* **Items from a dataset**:
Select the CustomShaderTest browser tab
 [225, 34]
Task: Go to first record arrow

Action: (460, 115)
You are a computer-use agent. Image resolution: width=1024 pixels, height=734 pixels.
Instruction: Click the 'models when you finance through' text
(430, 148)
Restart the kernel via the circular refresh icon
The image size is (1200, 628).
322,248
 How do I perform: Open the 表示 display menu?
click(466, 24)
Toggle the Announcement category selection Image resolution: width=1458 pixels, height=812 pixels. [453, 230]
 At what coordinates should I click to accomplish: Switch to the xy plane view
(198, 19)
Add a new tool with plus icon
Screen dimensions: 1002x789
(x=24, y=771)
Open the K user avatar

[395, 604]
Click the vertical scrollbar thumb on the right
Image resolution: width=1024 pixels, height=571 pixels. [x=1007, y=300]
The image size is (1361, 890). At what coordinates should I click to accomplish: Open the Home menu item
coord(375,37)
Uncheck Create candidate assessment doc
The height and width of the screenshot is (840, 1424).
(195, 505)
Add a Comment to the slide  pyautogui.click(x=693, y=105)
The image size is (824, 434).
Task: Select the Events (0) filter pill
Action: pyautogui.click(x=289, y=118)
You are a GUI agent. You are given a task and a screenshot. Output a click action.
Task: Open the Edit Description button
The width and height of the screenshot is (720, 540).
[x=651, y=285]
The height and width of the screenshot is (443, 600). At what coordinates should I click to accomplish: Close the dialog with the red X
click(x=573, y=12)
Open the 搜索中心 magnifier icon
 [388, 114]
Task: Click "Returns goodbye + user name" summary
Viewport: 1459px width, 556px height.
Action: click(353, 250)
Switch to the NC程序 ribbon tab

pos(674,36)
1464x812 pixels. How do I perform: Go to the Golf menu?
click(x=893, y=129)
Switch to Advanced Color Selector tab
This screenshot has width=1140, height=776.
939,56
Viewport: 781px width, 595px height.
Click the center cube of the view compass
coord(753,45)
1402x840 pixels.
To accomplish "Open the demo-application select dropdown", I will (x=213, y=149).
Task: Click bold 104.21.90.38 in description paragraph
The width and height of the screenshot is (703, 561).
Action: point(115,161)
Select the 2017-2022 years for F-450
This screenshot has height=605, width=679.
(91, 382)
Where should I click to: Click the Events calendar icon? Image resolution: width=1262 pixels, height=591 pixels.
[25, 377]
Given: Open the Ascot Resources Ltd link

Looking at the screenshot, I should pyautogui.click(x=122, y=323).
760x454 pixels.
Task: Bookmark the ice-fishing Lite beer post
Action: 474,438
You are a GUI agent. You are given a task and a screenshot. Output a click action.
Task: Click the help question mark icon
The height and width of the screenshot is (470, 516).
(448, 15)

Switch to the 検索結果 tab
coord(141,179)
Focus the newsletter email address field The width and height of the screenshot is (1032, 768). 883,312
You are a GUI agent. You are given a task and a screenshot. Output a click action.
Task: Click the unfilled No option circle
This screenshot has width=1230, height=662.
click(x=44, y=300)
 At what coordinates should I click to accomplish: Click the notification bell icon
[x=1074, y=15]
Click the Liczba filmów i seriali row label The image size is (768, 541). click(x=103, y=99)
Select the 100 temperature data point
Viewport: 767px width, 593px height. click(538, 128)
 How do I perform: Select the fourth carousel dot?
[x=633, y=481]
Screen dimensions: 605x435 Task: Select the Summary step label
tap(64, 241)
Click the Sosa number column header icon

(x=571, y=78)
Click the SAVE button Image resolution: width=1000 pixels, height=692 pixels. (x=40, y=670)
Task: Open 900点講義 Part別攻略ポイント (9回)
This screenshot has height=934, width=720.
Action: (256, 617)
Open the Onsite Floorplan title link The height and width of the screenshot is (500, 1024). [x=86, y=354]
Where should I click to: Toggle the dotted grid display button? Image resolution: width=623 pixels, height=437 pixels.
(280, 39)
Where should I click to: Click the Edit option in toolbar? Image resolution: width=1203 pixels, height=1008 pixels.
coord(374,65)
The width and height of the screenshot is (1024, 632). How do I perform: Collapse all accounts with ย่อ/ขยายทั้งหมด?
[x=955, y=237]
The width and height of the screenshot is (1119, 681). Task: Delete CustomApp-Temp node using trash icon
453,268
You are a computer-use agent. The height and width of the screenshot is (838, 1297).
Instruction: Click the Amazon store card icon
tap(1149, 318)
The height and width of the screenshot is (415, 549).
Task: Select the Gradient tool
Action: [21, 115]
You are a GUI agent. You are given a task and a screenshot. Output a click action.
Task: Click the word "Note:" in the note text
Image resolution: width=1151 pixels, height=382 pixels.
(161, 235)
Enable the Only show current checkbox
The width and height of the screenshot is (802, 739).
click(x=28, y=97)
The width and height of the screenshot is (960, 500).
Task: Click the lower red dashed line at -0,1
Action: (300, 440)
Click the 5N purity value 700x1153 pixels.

* **WORK TO BE COMPLETED**: The records above should be printed exactly, please, from the first line through the line containing "goodbye + user", with both ends kept and nothing past it.

* **EXERCISE SOLUTION**:
Select the CustomShaderTest browser tab
 [225, 34]
Task: Go to first record arrow

Action: (460, 115)
You are a computer-use agent. Image resolution: width=1024 pixels, height=734 pixels.
Instruction: Click the 'models when you finance through' text
(430, 148)
Restart the kernel via the circular refresh icon
The image size is (1200, 628).
322,248
 How do I perform: Open the 表示 display menu?
click(466, 24)
Toggle the Announcement category selection Image resolution: width=1458 pixels, height=812 pixels. [453, 230]
 At what coordinates should I click to accomplish: Switch to the xy plane view
(198, 19)
Add a new tool with plus icon
Screen dimensions: 1002x789
(x=24, y=771)
Open the K user avatar

[395, 604]
Click the vertical scrollbar thumb on the right
Image resolution: width=1024 pixels, height=571 pixels. [x=1007, y=300]
The image size is (1361, 890). At what coordinates should I click to accomplish: Open the Home menu item
coord(375,37)
Uncheck Create candidate assessment doc
The height and width of the screenshot is (840, 1424).
(195, 505)
Add a Comment to the slide  pyautogui.click(x=693, y=105)
The image size is (824, 434).
Task: Select the Events (0) filter pill
Action: pyautogui.click(x=289, y=118)
You are a GUI agent. You are given a task and a screenshot. Output a click action.
Task: Open the Edit Description button
The width and height of the screenshot is (720, 540).
[x=651, y=285]
The height and width of the screenshot is (443, 600). At what coordinates should I click to accomplish: Close the dialog with the red X
click(x=573, y=12)
Open the 搜索中心 magnifier icon
 [388, 114]
Task: Click "Returns goodbye + user name" summary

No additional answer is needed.